Par Didier Pasamonik (L’Agence BD) le 16 février 2023                      Lien  
En 2014, les salafistes de Daech profitent de l’effondrement de l’Irak et de la guerre civile syrienne pour proclamer un état indépendant à cheval sur les deux états, le long de la frontière turque, englobant une zone majoritairement habitées par les Kurdes. Le conflit se fixe notamment sur l’enclave de Kobané, au cœur du Kurdistan syrien ou Rojava, où les combattants kurdes défendent ardemment leur territoire face à la menace de Daech. Un conflit où sont engagés les Occidentaux (les USA, la France…), tandis que les jeux politiques régionaux compliquent les rapports de force. C’est dans ce contexte qu’un jeune Français, lassé par un militantisme politique qu’il juge un peu vain, décide de s’engager aux côtés des combattants kurdes. Cet album est un peu son « Journal de guerre ».

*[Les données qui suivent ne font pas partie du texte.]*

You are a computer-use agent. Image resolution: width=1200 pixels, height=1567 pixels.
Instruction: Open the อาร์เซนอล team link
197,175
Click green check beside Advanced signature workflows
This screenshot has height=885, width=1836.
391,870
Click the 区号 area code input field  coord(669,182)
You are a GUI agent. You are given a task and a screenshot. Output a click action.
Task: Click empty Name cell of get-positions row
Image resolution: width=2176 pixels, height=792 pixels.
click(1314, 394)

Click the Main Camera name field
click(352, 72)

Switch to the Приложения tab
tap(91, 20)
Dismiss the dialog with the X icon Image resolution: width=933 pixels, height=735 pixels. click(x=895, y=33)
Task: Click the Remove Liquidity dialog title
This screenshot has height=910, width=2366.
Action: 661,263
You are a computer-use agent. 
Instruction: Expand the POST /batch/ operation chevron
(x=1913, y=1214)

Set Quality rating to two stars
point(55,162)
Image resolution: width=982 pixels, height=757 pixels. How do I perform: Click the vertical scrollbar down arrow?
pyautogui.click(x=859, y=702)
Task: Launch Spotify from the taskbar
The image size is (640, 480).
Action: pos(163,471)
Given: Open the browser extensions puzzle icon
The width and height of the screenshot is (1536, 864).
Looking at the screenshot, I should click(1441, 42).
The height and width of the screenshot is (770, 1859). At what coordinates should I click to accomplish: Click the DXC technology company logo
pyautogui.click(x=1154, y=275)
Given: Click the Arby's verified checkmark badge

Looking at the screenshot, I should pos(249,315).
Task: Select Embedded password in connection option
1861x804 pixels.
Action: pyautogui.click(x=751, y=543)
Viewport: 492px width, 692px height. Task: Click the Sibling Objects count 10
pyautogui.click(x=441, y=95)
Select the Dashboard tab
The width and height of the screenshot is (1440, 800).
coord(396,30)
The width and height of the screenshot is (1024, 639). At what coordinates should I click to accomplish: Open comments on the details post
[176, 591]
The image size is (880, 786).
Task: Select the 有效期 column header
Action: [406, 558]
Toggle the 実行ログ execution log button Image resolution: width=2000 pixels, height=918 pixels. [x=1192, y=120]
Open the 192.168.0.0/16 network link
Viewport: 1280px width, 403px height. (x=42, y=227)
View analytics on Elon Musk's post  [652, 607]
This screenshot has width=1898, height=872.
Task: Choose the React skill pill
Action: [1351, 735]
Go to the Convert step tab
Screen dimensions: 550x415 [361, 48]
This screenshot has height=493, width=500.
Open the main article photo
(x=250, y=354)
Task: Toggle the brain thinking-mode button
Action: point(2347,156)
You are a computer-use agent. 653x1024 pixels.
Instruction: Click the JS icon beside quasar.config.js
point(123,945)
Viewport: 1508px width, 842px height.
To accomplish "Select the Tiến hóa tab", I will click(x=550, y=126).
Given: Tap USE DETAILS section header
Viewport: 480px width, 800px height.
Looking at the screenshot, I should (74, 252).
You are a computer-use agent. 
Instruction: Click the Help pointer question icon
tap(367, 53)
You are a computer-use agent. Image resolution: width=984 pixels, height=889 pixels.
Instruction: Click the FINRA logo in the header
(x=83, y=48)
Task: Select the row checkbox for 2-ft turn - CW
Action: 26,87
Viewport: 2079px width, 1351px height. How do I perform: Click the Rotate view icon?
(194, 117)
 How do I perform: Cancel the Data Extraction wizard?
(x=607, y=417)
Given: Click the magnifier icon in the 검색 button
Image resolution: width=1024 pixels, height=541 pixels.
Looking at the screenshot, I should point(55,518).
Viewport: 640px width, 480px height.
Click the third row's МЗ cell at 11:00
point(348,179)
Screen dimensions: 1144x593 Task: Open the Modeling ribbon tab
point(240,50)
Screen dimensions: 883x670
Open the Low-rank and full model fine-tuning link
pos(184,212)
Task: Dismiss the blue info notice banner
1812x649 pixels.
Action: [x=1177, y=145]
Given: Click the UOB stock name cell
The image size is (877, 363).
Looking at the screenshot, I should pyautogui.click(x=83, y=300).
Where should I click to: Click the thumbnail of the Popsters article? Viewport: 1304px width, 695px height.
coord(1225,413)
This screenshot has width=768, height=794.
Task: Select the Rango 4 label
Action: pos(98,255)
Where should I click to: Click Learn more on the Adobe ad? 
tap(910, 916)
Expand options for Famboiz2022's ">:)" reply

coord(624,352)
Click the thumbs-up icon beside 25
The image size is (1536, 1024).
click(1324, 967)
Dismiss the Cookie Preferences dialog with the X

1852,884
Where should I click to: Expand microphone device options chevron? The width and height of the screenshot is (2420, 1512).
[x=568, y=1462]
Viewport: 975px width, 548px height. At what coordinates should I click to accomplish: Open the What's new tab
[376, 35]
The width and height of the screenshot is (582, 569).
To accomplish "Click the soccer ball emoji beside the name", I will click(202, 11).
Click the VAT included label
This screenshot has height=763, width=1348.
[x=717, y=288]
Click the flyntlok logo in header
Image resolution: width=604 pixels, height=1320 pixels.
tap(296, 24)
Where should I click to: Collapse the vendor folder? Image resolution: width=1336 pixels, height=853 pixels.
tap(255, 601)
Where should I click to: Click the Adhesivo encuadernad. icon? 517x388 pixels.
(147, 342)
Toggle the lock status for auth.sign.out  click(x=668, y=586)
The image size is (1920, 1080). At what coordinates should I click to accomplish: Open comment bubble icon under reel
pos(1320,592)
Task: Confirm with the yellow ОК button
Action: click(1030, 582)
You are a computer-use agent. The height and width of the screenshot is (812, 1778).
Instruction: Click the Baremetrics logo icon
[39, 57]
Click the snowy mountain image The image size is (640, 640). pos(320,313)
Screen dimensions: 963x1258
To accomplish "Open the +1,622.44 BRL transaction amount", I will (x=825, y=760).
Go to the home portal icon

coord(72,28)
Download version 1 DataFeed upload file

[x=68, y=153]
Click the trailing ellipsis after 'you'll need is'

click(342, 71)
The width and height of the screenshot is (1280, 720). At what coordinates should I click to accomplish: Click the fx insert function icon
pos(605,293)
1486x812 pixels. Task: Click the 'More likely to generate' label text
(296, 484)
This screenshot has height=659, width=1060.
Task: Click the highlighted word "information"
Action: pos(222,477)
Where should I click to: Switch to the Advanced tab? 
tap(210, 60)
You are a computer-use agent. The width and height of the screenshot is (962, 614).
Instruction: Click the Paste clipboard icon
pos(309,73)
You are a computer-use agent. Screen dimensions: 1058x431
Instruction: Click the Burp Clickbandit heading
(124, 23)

Nous sommes d’emblée sur le terrain, sous le feu des tirs ennemis. Puis dans un petit retour en arrière, l’album nous explique comment ce jeune Français, partagé entre un militantisme « révolutionnaire » un peu stérile et des jobs où il se trouve à la merci de petits chefs méprisants, se met à s’engager pour la cause kurde, au point de décider de quitter sa famille et d’aller se battre en Syrie contre Daech, l’hydre islamiste qui prospère à ce moment-là en Syrie et en Irak.

Venu d’un pays où le service militaire est aboli, il n’a aucune expérience de la guerre. Qu’importe, on va le former en quelques mois dans des sortes de « brigades internationales » et le confronter à la dure réalité des combats. C’est ce quotidien qui est raconté dans ce journal, jusqu’à la chute de Raqqa, capitale du califat proclamé de Daech.

Jusqu'à Raqqa - Un combattant français avec les Kurdes contre Daech – Par André Hébert et Nicolas Otero – Ed. Delcourt

Le dessin d’Otero, que l’on a vu à l’œuvre notamment dans La Cellule – Enquête sur les attentats du 13 novembre 2015 (Les Arènes), un album qui n’est pas sans connexion avec cet ouvrage, est parfaitement clinique, appuyé sur une abondante documentation photographique. Le récit se lit avec fluidité, la guerre est très bien racontée, distillant une multitude d’informations sur un conflit complexe dont nous n’avons que quelques échos dans nos médias. En cela, l’ouvrage est précieux.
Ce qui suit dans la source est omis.